The end of Mr Gallagher’s employment terminated his membership in the SIP and consequently all relevant shares were transferred to him. Ponticelli proposed a one-off compensation payment in recognition of the fact that Mr Gallagher would no longer be receiving the benefit of the SIP as part of his employment as they understood the matter. Mr Gallagher refused this and consequently made an application to the Tribunal, asserting that he was entitled to be offered a similar SIP plan by his new employer and wished to be rewarded on the same terms.
Both the Employment Tribunal and the Employment Appeal Tribunal upheld this. The Tribunals held that all “of the transferor’s [outgoing employer] rights, liabilities, powers and liabilities under or in connection with any such contract” will transfer under TUPE. The SIP rights were considered by the Tribunal to arise in connection with Mr Gallagher’s contract of employment. The Tribunal considered that the SIP was a direct consequence of his status as an employee and noted that he had deductions made from his salary to take account of his membership in the scheme.
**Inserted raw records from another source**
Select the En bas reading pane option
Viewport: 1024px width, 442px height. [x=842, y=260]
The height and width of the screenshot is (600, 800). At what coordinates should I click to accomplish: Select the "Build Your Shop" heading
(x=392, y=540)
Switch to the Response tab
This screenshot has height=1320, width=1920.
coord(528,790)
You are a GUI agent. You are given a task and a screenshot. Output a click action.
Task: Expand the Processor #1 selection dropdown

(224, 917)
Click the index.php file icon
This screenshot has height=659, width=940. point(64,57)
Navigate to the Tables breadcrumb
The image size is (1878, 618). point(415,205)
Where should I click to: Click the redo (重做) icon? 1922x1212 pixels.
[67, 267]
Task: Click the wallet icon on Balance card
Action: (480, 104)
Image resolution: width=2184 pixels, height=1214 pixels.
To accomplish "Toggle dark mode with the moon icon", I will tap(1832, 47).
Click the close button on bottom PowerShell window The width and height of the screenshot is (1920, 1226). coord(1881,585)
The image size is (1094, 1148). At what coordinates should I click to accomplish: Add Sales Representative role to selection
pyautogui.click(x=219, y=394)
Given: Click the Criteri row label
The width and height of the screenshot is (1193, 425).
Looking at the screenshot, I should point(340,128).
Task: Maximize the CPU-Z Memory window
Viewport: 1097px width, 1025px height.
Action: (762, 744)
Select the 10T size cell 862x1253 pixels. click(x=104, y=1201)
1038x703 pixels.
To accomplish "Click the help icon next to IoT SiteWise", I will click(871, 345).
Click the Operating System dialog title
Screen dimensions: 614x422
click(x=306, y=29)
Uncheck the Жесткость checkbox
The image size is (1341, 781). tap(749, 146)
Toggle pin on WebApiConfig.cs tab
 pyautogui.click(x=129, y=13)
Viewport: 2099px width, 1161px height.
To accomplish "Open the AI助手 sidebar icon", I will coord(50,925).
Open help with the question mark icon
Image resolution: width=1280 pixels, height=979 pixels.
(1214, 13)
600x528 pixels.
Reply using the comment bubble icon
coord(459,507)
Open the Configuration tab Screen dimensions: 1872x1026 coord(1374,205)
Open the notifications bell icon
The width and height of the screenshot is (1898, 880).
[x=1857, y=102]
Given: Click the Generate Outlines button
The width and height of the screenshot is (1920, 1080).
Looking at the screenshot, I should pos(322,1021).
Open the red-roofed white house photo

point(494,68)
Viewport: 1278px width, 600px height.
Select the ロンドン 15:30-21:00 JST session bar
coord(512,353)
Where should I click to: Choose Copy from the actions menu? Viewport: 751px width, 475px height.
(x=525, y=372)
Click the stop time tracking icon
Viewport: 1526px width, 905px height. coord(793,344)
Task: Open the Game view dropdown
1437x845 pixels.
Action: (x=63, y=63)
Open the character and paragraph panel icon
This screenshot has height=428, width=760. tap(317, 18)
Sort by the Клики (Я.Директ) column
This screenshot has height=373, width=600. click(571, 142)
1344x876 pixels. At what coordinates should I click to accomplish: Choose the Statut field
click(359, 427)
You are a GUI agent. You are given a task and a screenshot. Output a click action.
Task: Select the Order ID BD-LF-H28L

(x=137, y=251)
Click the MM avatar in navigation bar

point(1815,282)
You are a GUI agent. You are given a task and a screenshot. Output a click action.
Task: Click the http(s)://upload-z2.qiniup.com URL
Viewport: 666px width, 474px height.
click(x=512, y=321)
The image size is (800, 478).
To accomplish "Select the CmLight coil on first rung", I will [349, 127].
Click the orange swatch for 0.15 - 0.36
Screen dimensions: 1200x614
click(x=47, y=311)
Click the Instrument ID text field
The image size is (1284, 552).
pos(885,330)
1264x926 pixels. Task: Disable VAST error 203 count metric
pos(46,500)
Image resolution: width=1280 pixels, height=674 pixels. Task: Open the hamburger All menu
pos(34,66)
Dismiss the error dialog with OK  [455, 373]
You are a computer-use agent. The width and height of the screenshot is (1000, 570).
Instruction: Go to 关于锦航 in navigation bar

Key also, was the fact that this scheme formed part of Mr Gallagher’s remuneration package, the removal of this on TUPE grounds would likely cause him financial loss.
Consequently, Ponticelli was required to provide a scheme of “substantially equivalent alternative” as Mr Gallagher’s employer.
Key Takeaways for employers
This case addresses the difficulties share based incentive schemes create where the incoming employer does not provide, or cannot provide, a similar scheme (e.g. because their shares are not traded or they are a partnership or LLP).
Incoming employers in a TUPE situation must carry out sufficient and early due diligence to establish the full range of benefits currently available to the transferring employees in order to understand the employment obligations they will be taking on if they proceed.
It is not possible for employers to ring fence share based incentives. Incoming employers will likely be responsible for offering the transferring employees a substantially equivalent scheme. Quite what this will consist of will vary from case and case.